Dual boot installation with Windows 10 repeatedly fails after approx one week

Hello, I am dual booting Leap 15 with Windows 10 Pro. I have a Ryzen 3 2200G CPU and an Asus Prime A320M-K motherboard (with the latest BIOS). Both operating systems (and the EFI partition) are on an M.2 drive. Because I’m using the integrated CPU graphics, I had to upgrade the kernel to 4.18. Secure Boot is enabled in the BIOS (the default), and I am booting through Grub2 in EFI mode. The Windows 10 installation has ‘Fast Startup’ (or whatever it’s called) disabled.

The first installation about a month ago went fine. I booted into Suse a few times but mostly used Windows. After about a week. I tried to boot into Suse again. The Grub menu came up OK, I selected Suse, about 4-5 messages appeared (as normal) but then the machine hung. I let it run, and after approx 2-3 mins a huge number of messages scrolled past. I am pretty certain that the first one referred to the ‘nvme’ module and the implication of the rest was that the M.2 SSD was now unreadable. Once the messages settled down and clearly the machine wasn’t going to boot, I rebooted (with a hardware reset). This time Grub didn’t load and scarily I went straight into the BIOS screen, with no boot options available at all (apart from the CD drive). I later found out (by luck) that switching the mains power off then on seemed to reset the motherboard and the BIOS was able to detect the SSD drive again. However the ‘opensuse’ EFI boot option in the BIOS did not bring up the Grub menu, but went straight in to Windows (as did the Windows Boot Manager option). The Windows 10 installation seemed to be fine.

I then tried booting the Suse installation through the installation media, but got the message “Unable to boot from this partition” (or something like that). I eventually decided to reinstall Leap (which is actually pretty quick on an M.2 drive). I did that and everything was fine - for about another week, and then the same thing happened. And then again a third time, which brings me up to date.

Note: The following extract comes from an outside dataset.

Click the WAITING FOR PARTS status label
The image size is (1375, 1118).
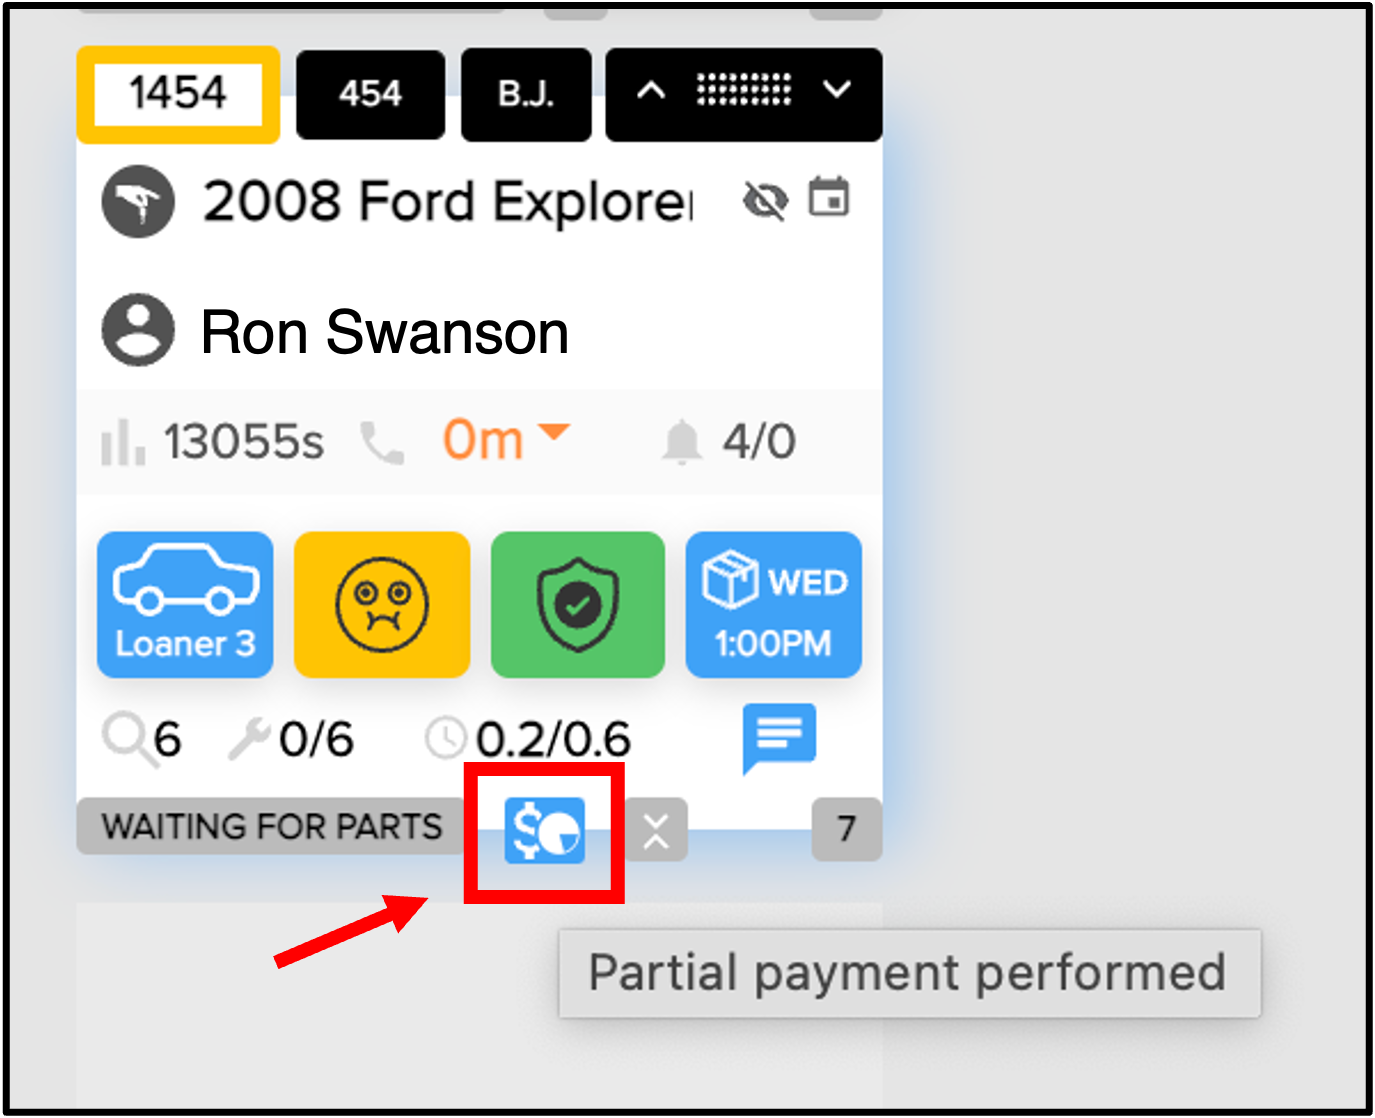(271, 826)
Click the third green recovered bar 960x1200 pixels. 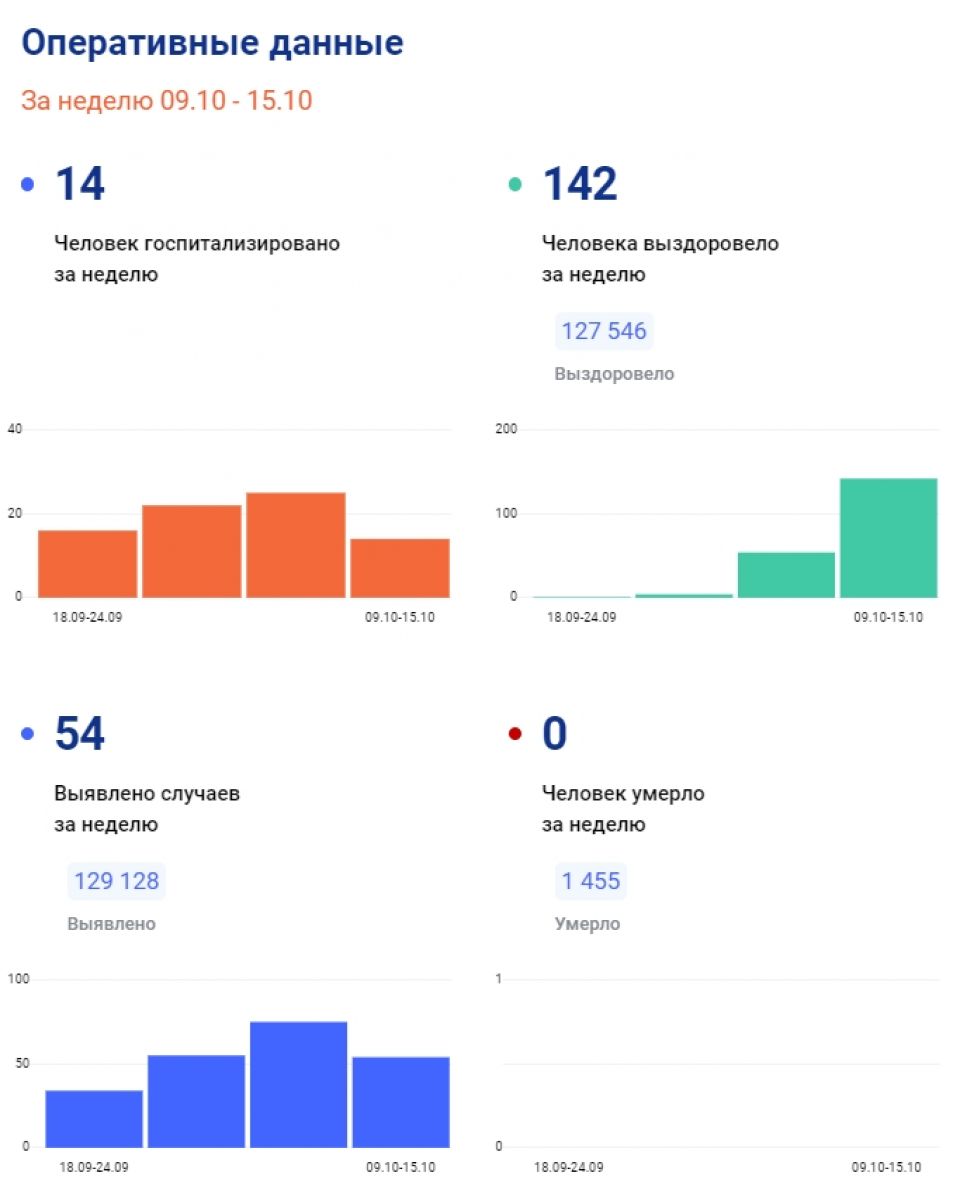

The boot log messages don’t seem to be stored in /var/boot/log - which is consistent with the M.2 drive becoming (temporarily) unusable during boot.

If you’ve read this far, thanks! Two questions:

  • What diagnostics could I use to try and trace this problem? I have no idea where even to start. It goes without saying that this might not be an Opensuse problem but something to do with Windows, the motherboard or BIOS.
  • More specifically, could Secure Boot be the problem? Is there a periodic (weekly?) scan by Windows 10 which might be messing with either the BIOS or the EFI partition? Obviously I can test by disabling Secure Boot, reinstalling Leap and then waiting a week.

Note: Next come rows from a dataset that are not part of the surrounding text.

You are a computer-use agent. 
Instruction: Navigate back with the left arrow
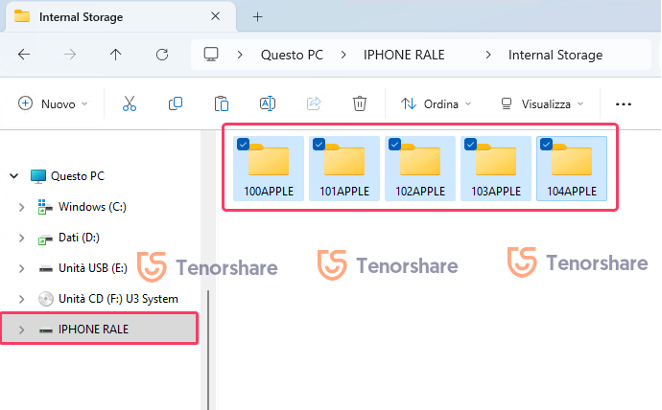pyautogui.click(x=24, y=55)
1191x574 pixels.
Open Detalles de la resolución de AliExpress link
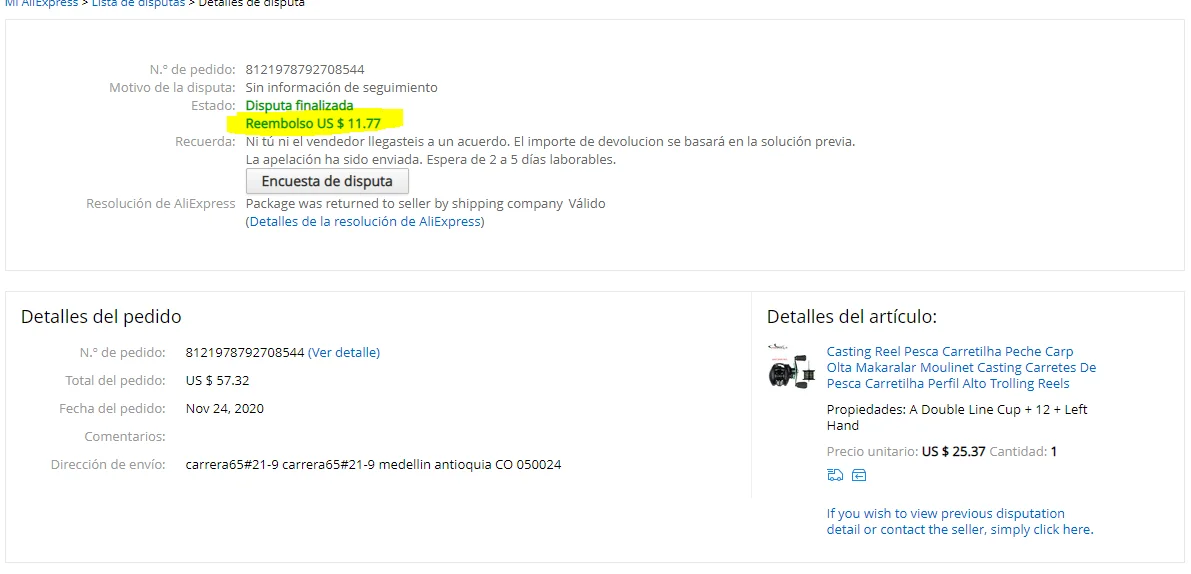(x=365, y=222)
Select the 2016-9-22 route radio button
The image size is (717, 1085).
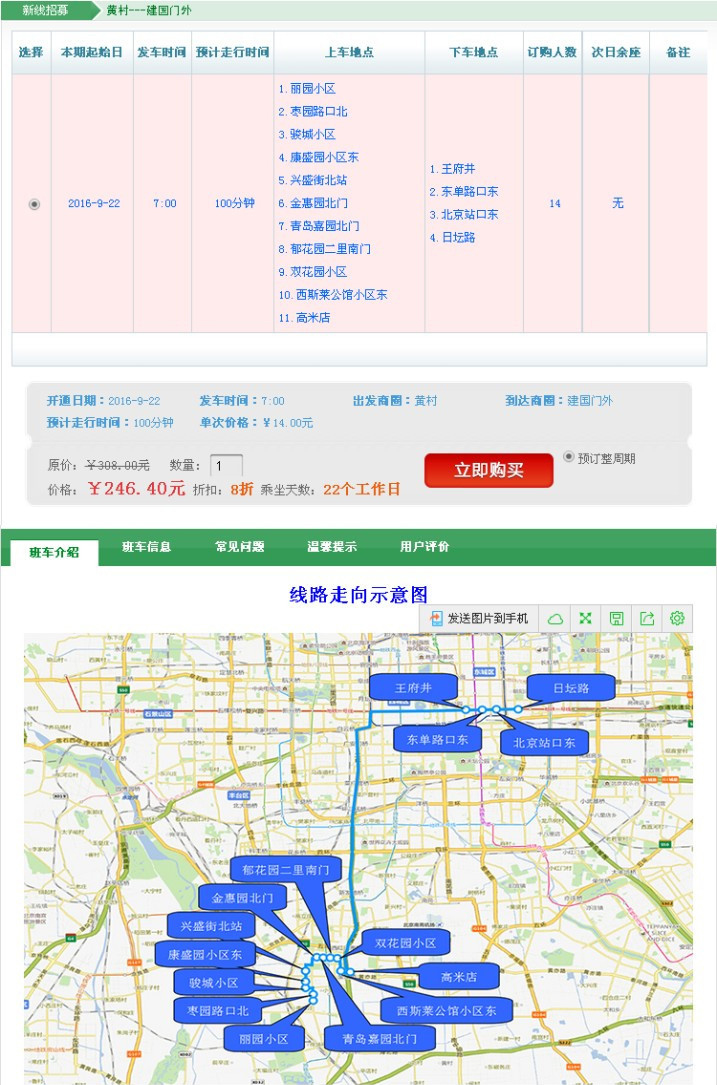[34, 204]
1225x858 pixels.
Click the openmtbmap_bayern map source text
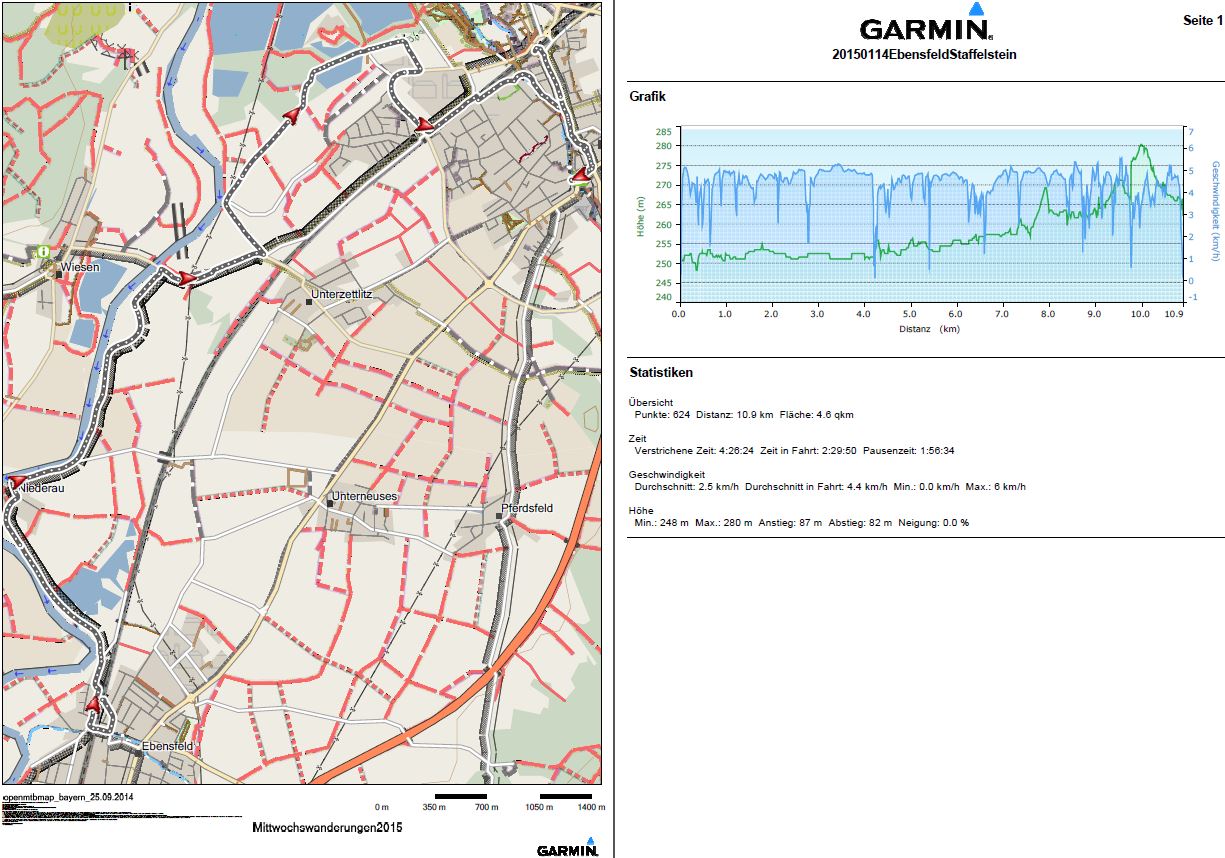(x=68, y=797)
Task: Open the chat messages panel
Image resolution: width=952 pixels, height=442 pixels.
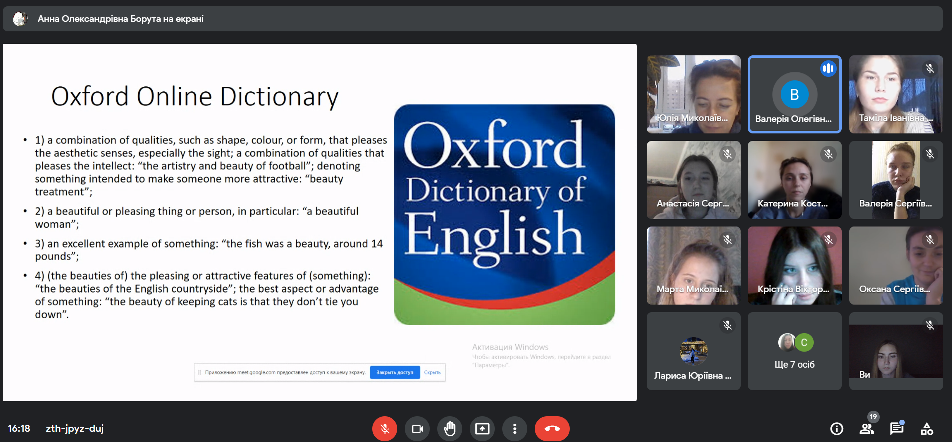Action: 897,428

Any clues or pointers would be appreciated.

Do you get a grub menu?

We need more detail then something like that.

What is said m.2 drive?

M.2 is the connector. Like SATA, IDE

You could boot from the install medium, and check whether the openSUSE partitions are OK.
Also, did you by any chance install Windows updates? Some of these are known to bork GRUB.

Know what m.2 I meant model/brand

Maybe try EXT4 rather then BTRFS

Yes. The problem starts at the next stage, after selecting the Leap boot option.

It’s a 256GB Western Digital Black PCIe SSD NVMe

As I mentioned, booting from the install medium just doesn’t seem to work. I think the message is actually “Sorry, unable to boot” (not what I put above)

No Windows updates installed during the week before it happened the latest time. But Windows Defender will have run scans.
The Grub menu is OK. The problem starts immediately after Grub.

Since the M,2 style drivers are very fast maybe a timing issue causing file system corruption, why I suggested trying ext4 instead of BTRFS. Boot to a Linux external drive or rescue media and see if you can mount the bad partition. Let us know the errors

OK - I’ve been able to mount the Leap partition using the rescue option on the installation media, reinstalled Grub, and now it’s working again. I had tried to do this the first time I had a problem, but failed - however I may have missed out one of the steps back then (or something else might have been in play).
I’ve also disabled Secure Boot in the BIOS. In the meantime I will try to reproduce the problem by running Windows scans or anything else I can think of, and/or just wait a week…

Thanks. I will keep this up my sleeve to try if (when) it happens again. Can I ask though, why would ext4 be less likely to cause a timing problem?

Different code different timings. Also may be a configuration may need tickling since things are normally still set up assuming spinning rust

BTW if you manged to mount the partition then it has not been corrupted. It has been reported that some hardware seems to like only Windows and may change the UEFI boot flash so check that also if it gores again.